Тут необходимо отметить три факта. Во-первых, Милль смешивает два разных представления. Одно гласит, что принуждение, подавляя человеческие желания, само по себе зло, хотя и должно применяться, чтобы предотвратить другое зло; а невмешательство, ему противоположное, — само по себе благо, хотя и не единственное. Это — «негативная» свобода в ее классическом виде. Кроме того, человек должен стремиться к истине или вырабатывать тот тип характера, который нравится Миллю, — критичный, оригинальный, независимый, неконформистский до эксцентричности; истину же можно найти, а такой характер можно воспитать только в условиях свободы. И то и другое — воззрения либеральные, но они не совпадают одно с другим, и связь между ними носит в лучшем случае эмпирический характер. Никто не скажет, что истина или свобода самовыражения процветают там, где сокрушают любую мысль.

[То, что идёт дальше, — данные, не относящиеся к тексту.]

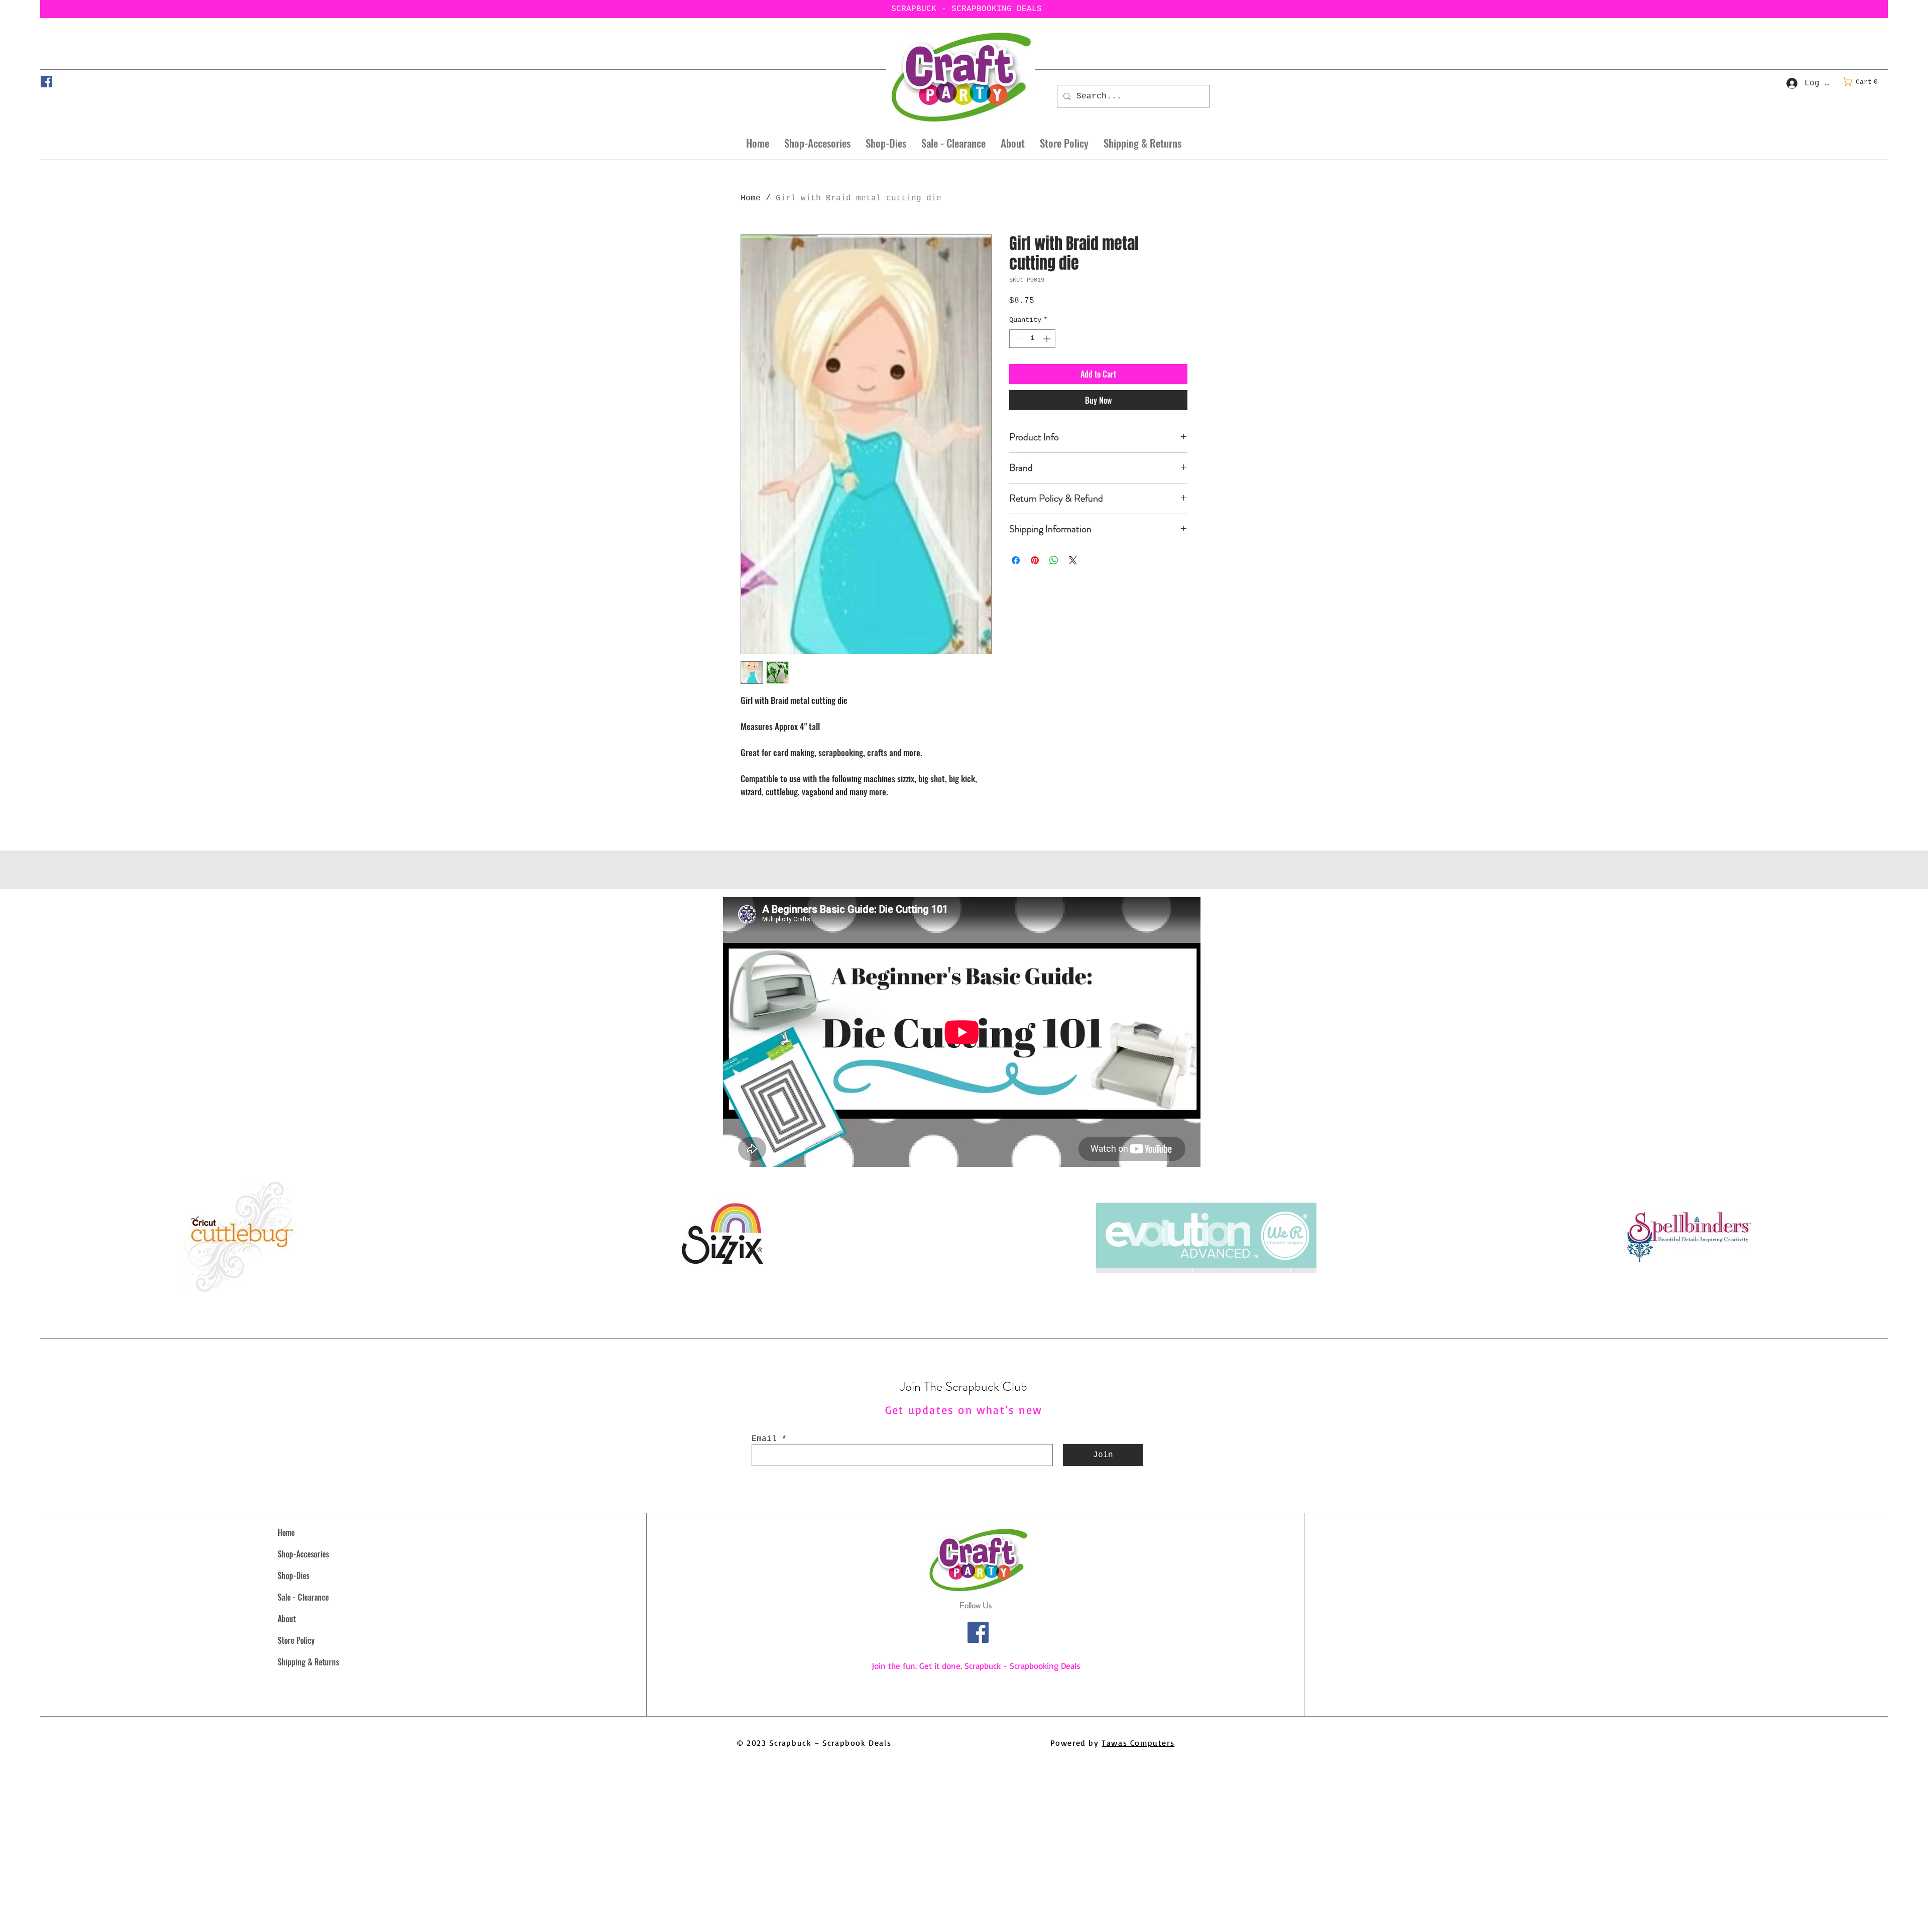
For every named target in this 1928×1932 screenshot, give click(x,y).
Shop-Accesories (303, 1554)
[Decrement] (1017, 338)
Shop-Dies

Но исторический опыт показывает (как написал Джеймс Стивен в своей сокрушительной критике Милля — «Свобода, равенство, братство»), что цельные характеры, любовь к истине и свирепый индивидуализм произрастают в строго дисциплинированных сообществах, например среди кальвинистов Шотландии и Новой Англии или при военной дисциплине, не реже, чем в более терпимых сообществах. Тогда доводы Милля несостоятельны. Если провозглашенные им цели несовместимы, перед ним встает жесткая дилемма, не говоря уже о других трудностях, связанных с непоследовательным соблюдением строгого утилитаризма даже в его собственном гуманистическом варианте [50] .
50
Это — еще одна иллюстрация естественного стремления почти всех мыслителей полагать: то, что они считают хорошим, тесно связано между собой или, по меньшей мере, совместимо. История идей, как и история государств, изобилует примерами того, как несовместимые или несоизмеримые элементы перед лицом опасности искусственно соединяют в некую деспотическую систему. Со временем опасность уходит, и между союзниками возникают конфликты, часто взрывающие эту систему, нередко — к великому благу для человечества.